§ **Working data**:

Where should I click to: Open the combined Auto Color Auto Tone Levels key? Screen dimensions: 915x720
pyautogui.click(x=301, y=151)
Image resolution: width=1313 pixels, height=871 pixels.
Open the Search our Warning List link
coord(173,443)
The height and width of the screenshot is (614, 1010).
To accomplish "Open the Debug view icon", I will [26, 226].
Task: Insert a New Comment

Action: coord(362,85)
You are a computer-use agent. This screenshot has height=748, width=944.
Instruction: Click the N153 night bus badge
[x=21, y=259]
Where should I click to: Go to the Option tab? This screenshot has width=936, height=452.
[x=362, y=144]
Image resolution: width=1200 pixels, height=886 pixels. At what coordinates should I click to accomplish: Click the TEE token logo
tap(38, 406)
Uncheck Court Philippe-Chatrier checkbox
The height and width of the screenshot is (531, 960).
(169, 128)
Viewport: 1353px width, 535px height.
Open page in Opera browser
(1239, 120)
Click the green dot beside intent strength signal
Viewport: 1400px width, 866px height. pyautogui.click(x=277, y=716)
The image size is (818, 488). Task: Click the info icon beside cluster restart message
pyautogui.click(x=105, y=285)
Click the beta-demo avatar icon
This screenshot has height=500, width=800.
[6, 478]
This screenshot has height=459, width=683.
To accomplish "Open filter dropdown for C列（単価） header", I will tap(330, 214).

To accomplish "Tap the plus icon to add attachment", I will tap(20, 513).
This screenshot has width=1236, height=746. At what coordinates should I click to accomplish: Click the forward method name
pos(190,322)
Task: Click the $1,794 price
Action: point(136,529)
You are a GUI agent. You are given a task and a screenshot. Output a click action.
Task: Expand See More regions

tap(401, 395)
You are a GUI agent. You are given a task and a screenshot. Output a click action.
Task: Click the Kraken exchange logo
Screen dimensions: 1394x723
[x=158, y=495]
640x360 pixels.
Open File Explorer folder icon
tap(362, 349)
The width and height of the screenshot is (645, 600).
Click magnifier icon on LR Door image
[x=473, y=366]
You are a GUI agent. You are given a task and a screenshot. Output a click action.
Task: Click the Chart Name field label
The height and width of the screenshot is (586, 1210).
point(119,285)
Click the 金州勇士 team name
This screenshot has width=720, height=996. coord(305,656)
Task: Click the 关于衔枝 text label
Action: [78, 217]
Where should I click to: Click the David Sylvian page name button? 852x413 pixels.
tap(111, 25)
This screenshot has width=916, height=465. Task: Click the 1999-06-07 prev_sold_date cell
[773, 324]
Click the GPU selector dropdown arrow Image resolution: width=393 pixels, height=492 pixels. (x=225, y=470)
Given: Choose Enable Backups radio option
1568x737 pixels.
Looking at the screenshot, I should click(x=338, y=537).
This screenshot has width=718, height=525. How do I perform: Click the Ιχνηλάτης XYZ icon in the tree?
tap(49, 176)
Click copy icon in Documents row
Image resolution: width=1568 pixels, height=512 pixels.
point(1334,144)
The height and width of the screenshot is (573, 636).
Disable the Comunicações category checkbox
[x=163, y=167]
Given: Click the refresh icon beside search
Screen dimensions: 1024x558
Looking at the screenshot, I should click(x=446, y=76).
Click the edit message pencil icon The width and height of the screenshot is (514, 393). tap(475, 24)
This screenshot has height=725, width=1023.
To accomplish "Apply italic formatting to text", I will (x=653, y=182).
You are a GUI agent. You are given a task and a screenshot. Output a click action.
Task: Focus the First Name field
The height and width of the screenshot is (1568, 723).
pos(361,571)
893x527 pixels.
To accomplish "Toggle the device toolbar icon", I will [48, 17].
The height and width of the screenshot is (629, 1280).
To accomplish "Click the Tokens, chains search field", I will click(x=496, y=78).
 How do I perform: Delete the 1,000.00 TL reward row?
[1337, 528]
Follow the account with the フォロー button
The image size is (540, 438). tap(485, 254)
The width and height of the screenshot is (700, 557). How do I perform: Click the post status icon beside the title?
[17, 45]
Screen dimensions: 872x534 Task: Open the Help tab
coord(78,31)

§ **What you are asked to do**:
Once you find the line containing "The height and width of the screenshot is (573, 636).", copy it and every line after it through the end of the records, exactly and nothing else.

§ **Reply to the task**:
The height and width of the screenshot is (573, 636).
Disable the Comunicações category checkbox
[x=163, y=167]
Given: Click the refresh icon beside search
Screen dimensions: 1024x558
Looking at the screenshot, I should click(x=446, y=76).
Click the edit message pencil icon The width and height of the screenshot is (514, 393). tap(475, 24)
This screenshot has height=725, width=1023.
To accomplish "Apply italic formatting to text", I will (x=653, y=182).
You are a GUI agent. You are given a task and a screenshot. Output a click action.
Task: Focus the First Name field
The height and width of the screenshot is (1568, 723).
pos(361,571)
893x527 pixels.
To accomplish "Toggle the device toolbar icon", I will [48, 17].
The height and width of the screenshot is (629, 1280).
To accomplish "Click the Tokens, chains search field", I will click(x=496, y=78).
 How do I perform: Delete the 1,000.00 TL reward row?
[1337, 528]
Follow the account with the フォロー button
The image size is (540, 438). tap(485, 254)
The width and height of the screenshot is (700, 557). How do I perform: Click the post status icon beside the title?
[17, 45]
Screen dimensions: 872x534 Task: Open the Help tab
coord(78,31)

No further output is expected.